Mis en fâcheuse posture par des protestations populaires et les mutineries, Blaise Compaoré reprendrait-il du poil de la bête ? Sa garde rapprochée lui a présenté ses excuses lundi, jour où il a nommé son ambassadeur à Paris, Luc-Adolphe Tiao, Premier ministre. Mais la crise est toujours perceptible au Burkina Faso. A Koudougou, élèves et étudiants ont incendié le siège du parti au pouvoir.
Pour apaiser un Burkina Faso surchauffé, Blaise Compaoré mise sur la communication et la diplomatie. Alors que ses cinq derniers premiers ministres étaient tous des économistes, le Chef de l’Etat burkinabè, en bute à une contestation sociale et militaire, a choisi lundi 18 avril, comme chef de son futur gouvernement, un journaliste-diplomate, Luc-Adolphe Tiao, qui succède au technocrate Tertius Zongo, renvoyé samedi dernier.

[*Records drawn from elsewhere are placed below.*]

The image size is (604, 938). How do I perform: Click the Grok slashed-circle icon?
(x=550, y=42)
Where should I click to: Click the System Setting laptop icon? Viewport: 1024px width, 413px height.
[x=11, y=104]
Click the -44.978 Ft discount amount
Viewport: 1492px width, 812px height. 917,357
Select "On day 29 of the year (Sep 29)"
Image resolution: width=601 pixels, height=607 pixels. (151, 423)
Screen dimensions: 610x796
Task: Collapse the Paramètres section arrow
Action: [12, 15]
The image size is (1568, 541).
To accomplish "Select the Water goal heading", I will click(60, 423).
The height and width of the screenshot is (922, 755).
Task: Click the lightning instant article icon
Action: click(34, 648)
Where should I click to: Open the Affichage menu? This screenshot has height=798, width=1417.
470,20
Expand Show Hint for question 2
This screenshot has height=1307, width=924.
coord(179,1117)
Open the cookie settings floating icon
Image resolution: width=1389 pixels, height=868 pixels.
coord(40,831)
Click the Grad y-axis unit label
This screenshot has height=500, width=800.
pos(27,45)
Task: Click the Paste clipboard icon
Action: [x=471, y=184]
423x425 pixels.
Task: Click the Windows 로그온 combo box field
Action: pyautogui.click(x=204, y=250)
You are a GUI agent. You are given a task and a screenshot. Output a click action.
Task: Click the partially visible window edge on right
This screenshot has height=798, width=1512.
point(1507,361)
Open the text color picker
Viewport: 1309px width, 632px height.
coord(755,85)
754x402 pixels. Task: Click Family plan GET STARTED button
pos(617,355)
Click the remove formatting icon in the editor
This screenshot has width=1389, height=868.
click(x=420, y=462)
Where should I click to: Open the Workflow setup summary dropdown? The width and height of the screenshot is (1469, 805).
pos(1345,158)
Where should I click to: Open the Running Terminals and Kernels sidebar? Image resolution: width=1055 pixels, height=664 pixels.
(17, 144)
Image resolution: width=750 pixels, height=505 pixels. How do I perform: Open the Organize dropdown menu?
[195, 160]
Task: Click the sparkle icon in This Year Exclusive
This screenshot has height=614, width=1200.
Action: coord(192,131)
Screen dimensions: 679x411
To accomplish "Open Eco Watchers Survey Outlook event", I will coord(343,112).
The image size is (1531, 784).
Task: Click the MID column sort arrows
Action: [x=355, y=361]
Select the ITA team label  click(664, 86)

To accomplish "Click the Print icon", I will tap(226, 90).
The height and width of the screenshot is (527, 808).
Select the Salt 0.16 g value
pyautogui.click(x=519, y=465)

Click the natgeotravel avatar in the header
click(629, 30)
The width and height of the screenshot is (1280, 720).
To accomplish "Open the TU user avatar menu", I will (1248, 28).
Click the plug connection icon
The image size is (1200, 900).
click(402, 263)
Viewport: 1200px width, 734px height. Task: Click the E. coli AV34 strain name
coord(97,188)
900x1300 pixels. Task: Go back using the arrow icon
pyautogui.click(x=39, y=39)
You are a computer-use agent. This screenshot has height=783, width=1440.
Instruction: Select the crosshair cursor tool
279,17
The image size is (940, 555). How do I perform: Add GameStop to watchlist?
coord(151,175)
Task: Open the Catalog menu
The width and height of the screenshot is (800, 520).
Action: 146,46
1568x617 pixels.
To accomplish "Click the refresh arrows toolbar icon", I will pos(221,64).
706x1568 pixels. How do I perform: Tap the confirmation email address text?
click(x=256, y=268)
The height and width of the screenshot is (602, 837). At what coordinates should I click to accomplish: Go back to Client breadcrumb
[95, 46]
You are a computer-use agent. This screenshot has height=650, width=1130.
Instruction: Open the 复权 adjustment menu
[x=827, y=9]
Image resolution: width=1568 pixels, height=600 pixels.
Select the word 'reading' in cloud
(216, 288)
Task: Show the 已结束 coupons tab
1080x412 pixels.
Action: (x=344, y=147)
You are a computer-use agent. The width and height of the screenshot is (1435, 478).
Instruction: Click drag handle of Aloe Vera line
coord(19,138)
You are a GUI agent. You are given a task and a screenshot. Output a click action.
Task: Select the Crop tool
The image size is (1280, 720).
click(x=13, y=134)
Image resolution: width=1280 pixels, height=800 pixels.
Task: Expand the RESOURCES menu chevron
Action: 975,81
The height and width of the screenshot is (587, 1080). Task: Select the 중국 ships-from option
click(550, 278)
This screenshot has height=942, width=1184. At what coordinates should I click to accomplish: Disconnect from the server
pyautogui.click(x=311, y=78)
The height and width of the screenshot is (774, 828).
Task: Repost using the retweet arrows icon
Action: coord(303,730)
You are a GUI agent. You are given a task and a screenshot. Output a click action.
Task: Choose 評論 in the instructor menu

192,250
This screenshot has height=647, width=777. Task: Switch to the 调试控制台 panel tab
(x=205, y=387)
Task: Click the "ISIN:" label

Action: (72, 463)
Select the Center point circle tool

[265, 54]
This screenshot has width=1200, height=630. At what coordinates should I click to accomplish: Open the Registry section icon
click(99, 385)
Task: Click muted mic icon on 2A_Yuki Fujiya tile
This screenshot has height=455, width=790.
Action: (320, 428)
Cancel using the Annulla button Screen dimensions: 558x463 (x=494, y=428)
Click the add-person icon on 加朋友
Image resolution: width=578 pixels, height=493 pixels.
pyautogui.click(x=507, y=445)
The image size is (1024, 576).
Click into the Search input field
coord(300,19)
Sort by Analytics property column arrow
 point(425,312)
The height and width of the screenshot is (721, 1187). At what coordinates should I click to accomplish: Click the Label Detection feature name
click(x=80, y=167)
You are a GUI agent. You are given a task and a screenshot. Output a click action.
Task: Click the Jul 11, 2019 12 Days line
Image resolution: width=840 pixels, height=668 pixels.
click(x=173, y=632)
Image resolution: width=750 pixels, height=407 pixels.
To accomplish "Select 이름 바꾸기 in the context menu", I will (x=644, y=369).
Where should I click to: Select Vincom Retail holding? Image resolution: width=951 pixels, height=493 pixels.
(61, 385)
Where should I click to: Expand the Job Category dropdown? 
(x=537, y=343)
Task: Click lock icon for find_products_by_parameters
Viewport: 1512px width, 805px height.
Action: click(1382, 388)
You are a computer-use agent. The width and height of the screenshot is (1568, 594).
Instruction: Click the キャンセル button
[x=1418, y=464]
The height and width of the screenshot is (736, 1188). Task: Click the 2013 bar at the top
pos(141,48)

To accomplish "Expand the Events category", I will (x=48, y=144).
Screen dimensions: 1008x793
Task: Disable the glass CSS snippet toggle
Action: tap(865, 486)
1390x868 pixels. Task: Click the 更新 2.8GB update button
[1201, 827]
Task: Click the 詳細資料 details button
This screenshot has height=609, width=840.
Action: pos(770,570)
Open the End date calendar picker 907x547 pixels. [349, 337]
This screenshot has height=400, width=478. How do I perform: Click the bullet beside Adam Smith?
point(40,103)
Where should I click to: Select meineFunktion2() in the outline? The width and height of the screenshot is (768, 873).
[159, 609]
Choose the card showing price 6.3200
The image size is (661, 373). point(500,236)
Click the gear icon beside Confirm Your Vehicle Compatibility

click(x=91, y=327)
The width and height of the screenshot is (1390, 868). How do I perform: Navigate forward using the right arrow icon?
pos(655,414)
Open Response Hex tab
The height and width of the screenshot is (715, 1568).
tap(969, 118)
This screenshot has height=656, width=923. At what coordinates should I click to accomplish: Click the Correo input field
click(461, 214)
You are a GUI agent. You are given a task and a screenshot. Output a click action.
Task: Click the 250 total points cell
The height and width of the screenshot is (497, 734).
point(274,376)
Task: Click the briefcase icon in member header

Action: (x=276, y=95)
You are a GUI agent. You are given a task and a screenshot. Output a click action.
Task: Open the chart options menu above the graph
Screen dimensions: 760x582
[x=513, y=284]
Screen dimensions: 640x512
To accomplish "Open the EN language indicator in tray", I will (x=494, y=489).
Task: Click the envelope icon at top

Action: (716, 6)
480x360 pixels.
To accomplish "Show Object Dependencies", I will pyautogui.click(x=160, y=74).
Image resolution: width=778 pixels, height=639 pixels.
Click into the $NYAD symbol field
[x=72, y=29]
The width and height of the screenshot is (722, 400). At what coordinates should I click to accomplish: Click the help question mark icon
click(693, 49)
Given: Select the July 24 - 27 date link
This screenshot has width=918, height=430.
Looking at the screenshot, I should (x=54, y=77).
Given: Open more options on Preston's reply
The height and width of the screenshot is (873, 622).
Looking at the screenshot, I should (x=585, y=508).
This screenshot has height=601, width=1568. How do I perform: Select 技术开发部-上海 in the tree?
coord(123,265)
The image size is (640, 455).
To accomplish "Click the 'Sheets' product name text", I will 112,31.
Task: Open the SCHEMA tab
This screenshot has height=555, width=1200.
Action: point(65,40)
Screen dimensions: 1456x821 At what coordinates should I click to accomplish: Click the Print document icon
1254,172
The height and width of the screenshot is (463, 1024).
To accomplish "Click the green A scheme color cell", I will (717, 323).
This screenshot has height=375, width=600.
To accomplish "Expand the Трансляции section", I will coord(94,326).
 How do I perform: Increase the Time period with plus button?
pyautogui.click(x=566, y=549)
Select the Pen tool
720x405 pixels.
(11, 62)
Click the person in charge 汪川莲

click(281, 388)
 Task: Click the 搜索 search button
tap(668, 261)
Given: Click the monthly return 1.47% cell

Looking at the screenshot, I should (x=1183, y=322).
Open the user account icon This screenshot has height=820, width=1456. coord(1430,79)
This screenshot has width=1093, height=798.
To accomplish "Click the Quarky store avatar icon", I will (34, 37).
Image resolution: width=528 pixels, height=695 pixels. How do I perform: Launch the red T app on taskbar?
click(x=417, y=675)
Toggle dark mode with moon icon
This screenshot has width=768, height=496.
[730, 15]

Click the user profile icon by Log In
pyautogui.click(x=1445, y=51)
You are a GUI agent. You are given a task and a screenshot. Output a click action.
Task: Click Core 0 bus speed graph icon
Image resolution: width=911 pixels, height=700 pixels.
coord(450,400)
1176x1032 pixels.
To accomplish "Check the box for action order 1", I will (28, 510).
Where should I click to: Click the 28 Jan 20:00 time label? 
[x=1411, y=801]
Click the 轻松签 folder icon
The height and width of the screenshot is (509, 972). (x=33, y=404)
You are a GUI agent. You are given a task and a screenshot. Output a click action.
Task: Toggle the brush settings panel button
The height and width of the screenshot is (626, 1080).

Jusque là ambassadeur du Burkina Faso à Paris, Luc-Adolphe Tiao, 57 ans, jamais membre d’un gouvernement de Blaise Compaoré, n’est pourtant pas un illustre inconnu. Journaliste formé à Dakar et au Canada, il est apprécié pour ses qualités professionnelles et jouit d’une bonne réputation auprès des hommes de médias burkinabè, dont il a servi les intérêts au poste du Président du Conseil Supérieur de la Communication, le CSA, burkinabè.
Beaucoup d’attentes déjà
Si cette bonne presse servira sans doute au nouveau Premier ministre, il reste que sa tâche s’annonce immense et difficile. Luc-Adolphe Tiao arrive à la primature alors que la tension est vive. Lundi, le domicile de son prédécesseur ainsi que le siège du parti au pouvoir, le Congrès pour la Démocratie et le Progrès, ont été consumés par les flammes incendiaires des élèves et des étudiants de Koudougou, sortis pour exiger justice pour Justin Zongo, un élève mort en février dans des conditions troubles.
Outre la résolution des affaires pendantes en justice, Luc-Adolphe Tiao, est surtout attendu sur le bouillant front social. Frappés de plein fouet par la cherté de la vie, les Burkinabè attendent des réponses vigoureuses et surtout un meilleur partage des fruits de la croissance. « Le problème n’est pas le gouvernement mais la politique de Blaise » se désole un internaute sur le forum du Lefaso.net. « Blaise n’a jamais eu de politique durable, si ce n’est une politique pour conserver son naam (pouvoir en langue mooré). Toute sa politique excluait les pauvres. La croissance économique tant criée sur les différentes ondes ne profite pas au peuple. Voilà pourquoi cette gangrène aujourd’hui », analyse-t-il. Un autre internaute pense détenir le remède : « Il faut réduire le train de vie des ministres, des députés et des maires », propose-t-il. Les réformes politiques constitueront le troisième gros chantier du nouveau chef du gouvernement burkinabè. Déjà, selon certaines indiscrétions, le premier gouvernement Tiao, serait un gouvernement d’ouverture où les anciens barrons du régime Compaoré n’auraient pas droit de cité.
Le mea culpa des mutins de la garde présidentielle
Si Blaise Compaoré en a surpris plus d’un en nommant Luc-Adolphe Tiao, il a aussi frappé un grand coup médiatique hier. Alors que certains de ses adversaires riaient sous cape de le voir trahi par une partie de sa garde, le chef de l’Etat semble avoir convaincu les mutins à se repentir. Dans un communiqué radiotélévisé, lundi, les mutins du régiment de Sécurité Présidentiel ont appelé « leurs frères d’armes à cesser les manifestations » et ont présenté « au peuple, à leurs supérieurs et aux autorités », toutes leurs excuses. Précisant que leur « sortie brusque était sans calcul » autre que de réclamer le versement des arriérés de leurs indemnités de logement et de leurs primes d’alimentation, ils ont surtout dit ceci: « Nous réaffirmons notre respect et notre loyauté à son Excellence Monsieur Blaise Compaoré, Président du Faso, Chef Suprême des Armées. » Le Premier Ministre-communicateur se serait-il déjà mis au travail et doit-on voir sa touche dans cette confession militaire? Grandement remontés contre leur armée, les Burkinabè ont peu apprécié ce mea culpa.